A Golden Age for Exploring the Paradoxes of Black Holes
In a universe full of exotic objects, black holes still manage to stand out for their extreme behavior and the paradoxes they display. They are the darkest objects we know about, but generate so much light they can be identified across most of the observable universe. They are famous for inexorably pulling in matter, but they can also fire off jets at almost the speed of light and create structures much larger than our galaxy. They can tear stars apart, but also nurture bursts of star formation across entire galaxies.
Discoveries like these with NASA's Chandra X-ray Observatory continue to mount, along with results from its sister observatory, the Hubble Space Telescope and other telescopes. Marking a golden age for the study of black holes, these telescopes have been joined in the last few years by two remarkable observatories, the Laser Interferometer Gravitational-Wave Observatory (LIGO) and the Event Horizon Telescope (EHT).
The EHT collaboration earned worldwide acclaim a year ago in revealing the first image of a black hole. Today they released their second image, which shows an unprecedented view of the region close to a quasar called 3C 279. A quasar contains a supermassive black hole pulling in matter at an impressive rate. The energy released by the matter falling toward the black hole generates intense radiation and powerful beams of high-energy particles that blast away from the black hole at extraordinary speeds.

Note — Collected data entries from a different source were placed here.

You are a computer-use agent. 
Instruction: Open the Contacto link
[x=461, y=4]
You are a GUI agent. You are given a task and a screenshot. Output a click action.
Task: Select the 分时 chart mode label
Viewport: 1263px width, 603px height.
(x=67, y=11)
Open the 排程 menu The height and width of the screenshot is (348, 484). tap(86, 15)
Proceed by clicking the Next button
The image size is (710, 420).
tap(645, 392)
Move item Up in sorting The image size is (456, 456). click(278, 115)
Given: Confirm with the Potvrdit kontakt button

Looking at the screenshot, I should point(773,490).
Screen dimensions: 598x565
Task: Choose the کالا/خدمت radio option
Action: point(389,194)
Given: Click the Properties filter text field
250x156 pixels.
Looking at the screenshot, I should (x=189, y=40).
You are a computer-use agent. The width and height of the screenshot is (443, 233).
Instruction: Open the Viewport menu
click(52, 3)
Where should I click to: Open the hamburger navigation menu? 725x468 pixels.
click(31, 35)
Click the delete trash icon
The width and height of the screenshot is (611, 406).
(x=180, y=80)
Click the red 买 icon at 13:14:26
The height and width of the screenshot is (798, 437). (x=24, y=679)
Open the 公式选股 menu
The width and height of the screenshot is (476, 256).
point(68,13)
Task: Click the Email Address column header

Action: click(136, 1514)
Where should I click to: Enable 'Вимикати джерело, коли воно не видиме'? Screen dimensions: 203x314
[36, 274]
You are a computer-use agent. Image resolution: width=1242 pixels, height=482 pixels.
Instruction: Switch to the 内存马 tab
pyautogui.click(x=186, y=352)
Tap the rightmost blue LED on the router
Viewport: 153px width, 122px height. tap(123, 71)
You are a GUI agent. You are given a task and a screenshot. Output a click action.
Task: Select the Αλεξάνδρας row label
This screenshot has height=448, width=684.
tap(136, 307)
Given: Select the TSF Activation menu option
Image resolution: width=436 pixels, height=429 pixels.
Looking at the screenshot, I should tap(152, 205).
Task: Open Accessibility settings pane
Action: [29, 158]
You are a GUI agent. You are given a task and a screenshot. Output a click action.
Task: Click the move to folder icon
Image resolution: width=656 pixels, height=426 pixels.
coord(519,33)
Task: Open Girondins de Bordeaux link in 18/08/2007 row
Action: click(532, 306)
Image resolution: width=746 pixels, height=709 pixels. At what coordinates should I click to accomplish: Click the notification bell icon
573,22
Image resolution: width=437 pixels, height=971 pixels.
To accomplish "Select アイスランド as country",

The 2019 EHT image showed the black hole in M87, located "only" about 60 million light years from Earth. By contrast, 3C 279 is located 5.3 billion light years from Earth, almost a hundred times farther away. This means that even the EHT's remarkably sharp vision was not able to show a ring of light around the black hole's event horizon. However, the latest EHT result did reveal the finest detail ever seen in a jet produced by a supermassive black hole, including detecting the motion of features at velocities of 99.5% of the speed of light.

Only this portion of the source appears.